Noticed this was posted earlier.

Note: This is _untested_, it's been a while since I used iptables.

$IPTABLES -N QUERYLIMIT
$IPTABLES -A QUERYLIMIT -m limit --limit 20/s -j ACCEPT
$IPTABLES -A QUERYLIMIT -j DROP
$IPTABLES -N QUERY
$IPTABLES -A QUERY -p udp -m udp -m string --algo bm --hex-string 
'|ffffffff54|' -j QUERYLIMIT
$IPTABLES -A QUERY -p udp -m udp -m string --algo bm --hex-string 
'|ffffffff55|' -j QUERYLIMIT
$IPTABLES -A QUERY -p udp -m udp -m string --algo bm --hex-string 
'|ffffffff56|' -j QUERYLIMIT
$IPTABLES -A QUERY -p udp -m udp -m string --algo bm --hex-string 
'|ffffffff57|' -j QUERYLIMIT
$IPTABLES -A INPUT -p udp --dport 20000:30000 -j QUERY

Something like this should be sufficient to match and limit an entire port 
range.

Packets outside the port range traverse 1 rule,
Packets inside the port range traverse 5 rules,
Packets that actually match traverse 3-6 rules 
and fall under a global 20 per second limit.
(maybe limit per client if it's DoS but not DDoS)

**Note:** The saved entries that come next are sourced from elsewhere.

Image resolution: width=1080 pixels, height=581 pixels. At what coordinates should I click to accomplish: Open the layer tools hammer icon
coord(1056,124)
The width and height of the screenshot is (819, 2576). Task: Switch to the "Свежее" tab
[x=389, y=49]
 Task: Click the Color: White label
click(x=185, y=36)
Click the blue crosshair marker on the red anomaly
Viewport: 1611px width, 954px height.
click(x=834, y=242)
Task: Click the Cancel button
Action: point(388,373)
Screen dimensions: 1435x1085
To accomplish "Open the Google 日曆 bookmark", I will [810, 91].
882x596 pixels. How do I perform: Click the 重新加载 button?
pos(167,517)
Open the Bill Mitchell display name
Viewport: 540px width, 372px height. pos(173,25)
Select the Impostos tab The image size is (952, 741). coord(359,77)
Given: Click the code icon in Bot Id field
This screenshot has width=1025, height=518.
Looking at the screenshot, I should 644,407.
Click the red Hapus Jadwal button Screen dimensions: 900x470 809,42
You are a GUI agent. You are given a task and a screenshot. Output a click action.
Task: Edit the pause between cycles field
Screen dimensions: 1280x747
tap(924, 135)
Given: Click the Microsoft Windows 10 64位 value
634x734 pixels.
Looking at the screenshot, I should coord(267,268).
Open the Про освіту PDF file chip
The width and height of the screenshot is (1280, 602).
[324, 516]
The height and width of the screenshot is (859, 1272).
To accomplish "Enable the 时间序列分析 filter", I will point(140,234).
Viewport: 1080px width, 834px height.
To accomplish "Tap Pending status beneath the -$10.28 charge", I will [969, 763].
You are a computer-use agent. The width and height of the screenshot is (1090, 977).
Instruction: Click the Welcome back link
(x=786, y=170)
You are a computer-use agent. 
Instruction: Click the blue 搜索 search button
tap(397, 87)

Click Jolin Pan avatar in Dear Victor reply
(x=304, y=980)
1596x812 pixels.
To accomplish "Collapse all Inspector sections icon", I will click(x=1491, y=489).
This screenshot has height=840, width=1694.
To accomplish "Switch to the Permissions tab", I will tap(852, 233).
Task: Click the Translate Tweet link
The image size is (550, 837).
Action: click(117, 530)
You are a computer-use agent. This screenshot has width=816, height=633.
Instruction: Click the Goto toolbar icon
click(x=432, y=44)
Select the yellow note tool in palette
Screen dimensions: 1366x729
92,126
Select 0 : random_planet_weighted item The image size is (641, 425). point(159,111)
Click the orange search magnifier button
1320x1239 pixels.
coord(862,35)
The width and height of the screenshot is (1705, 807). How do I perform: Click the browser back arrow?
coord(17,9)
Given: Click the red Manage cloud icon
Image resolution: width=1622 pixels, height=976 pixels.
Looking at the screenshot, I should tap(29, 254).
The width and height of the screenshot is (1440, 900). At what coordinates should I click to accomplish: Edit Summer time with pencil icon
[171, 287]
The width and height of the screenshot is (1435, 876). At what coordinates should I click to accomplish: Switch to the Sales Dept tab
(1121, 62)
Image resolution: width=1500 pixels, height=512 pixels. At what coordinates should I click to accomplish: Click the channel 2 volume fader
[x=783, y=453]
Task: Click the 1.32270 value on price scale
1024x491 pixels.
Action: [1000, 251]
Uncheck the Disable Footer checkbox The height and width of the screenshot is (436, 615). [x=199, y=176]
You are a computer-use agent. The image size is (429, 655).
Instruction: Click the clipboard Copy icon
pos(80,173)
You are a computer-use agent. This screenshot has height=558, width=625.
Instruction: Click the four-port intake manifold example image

Depending on which of these 54 55 56 57 is the most frequent occurence,
they could be reordered too. If there are lots of packets that don't 
start with ffffffff, that could be matched first to further reduce 
the number of rules that packets that won't match have to traverse.

However you really should use port ranges that have affected traffic 
exclusively, no point in forcing other stuff through all that.